The Role of Atlantic Versus Pacific Variability on Caribbean Drought

Thursday, 21 April 2016
Plaza Grand Ballroom (The Condado Hilton Plaza)
Elinor Martin, University of Oklahoma, Norman, OK

Rainfall across the Caribbean is projected to decrease in the 21st century, a trend that many global climate models agree upon. However, the majority of prior studies of Caribbean rainfall focus on either extreme wet events (e.g. from tropical cyclones) or the mid-summer drought, a feature of the seasonal rainfall cycle that is strongest in the Western Caribbean and Central America.
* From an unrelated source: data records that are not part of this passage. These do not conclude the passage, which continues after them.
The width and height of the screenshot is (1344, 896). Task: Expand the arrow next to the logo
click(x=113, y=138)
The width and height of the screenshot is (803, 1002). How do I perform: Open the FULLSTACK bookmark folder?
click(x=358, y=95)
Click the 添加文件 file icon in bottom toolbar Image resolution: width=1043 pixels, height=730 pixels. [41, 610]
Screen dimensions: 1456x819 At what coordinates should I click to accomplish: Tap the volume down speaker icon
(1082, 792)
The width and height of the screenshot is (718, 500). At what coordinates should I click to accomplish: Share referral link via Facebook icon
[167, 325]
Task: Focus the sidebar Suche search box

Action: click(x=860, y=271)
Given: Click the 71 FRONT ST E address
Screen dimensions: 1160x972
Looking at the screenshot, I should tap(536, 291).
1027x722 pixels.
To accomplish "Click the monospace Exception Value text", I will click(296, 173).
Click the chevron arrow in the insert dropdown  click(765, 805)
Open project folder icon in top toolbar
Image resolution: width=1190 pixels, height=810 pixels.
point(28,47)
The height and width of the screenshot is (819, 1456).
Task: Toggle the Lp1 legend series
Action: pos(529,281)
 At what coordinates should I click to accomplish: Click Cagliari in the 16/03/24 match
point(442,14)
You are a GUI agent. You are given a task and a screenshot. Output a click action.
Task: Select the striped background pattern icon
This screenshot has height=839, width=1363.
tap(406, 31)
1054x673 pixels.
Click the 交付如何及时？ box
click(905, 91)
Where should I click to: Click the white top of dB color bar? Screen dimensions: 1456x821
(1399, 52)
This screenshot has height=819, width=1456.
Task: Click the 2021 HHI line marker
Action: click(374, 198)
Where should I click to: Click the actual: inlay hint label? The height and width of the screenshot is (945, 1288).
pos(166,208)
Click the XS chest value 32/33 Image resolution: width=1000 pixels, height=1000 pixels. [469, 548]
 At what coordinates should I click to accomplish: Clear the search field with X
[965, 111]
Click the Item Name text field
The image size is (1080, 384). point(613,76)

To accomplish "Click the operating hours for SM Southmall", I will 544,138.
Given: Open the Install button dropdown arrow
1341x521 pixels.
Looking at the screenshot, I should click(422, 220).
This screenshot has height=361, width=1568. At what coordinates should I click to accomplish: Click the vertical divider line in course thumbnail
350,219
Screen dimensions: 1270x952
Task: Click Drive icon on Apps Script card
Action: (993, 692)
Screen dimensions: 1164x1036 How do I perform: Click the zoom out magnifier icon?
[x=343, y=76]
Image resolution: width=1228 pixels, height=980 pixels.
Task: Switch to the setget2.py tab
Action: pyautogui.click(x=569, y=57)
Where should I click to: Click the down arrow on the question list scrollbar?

Drought impacts across the Caribbean range from crop loses, increased food costs, and wild fires to severe landslides once the rain returns. Thus it is vital to understand the current large-scale climate drivers of long-term drought in the Caribbean, how these drivers interact, and whether these drivers will remain important in the future. This study uses a combination of observations, reanalysis and global climate model output from the Coupled Model Intercomparison Project phase 5 (CMIP5) to investigate Caribbean drought. Large-scale climate drivers of interest to the region that will be investigated include the drivers from the Pacific (e.g. El NiƱo Southern oscillation, Pacific-North America pattern, Pacific decadal oscillation) and the Atlantic (e.g. Atlantic multidecadal variability, North Atlantic oscillation) and the gradient between the tropical Pacific and Atlantic. The seasonal impact, timing, stationarity and interaction of these variability modes on Caribbean drought, measured using rainfall, will be investigated in detail for the historical period and future climate projections. The identification of the drivers of Caribbean droughts in observations and climate models allow us to better understand and potentially predict Caribbean droughts now and in the future.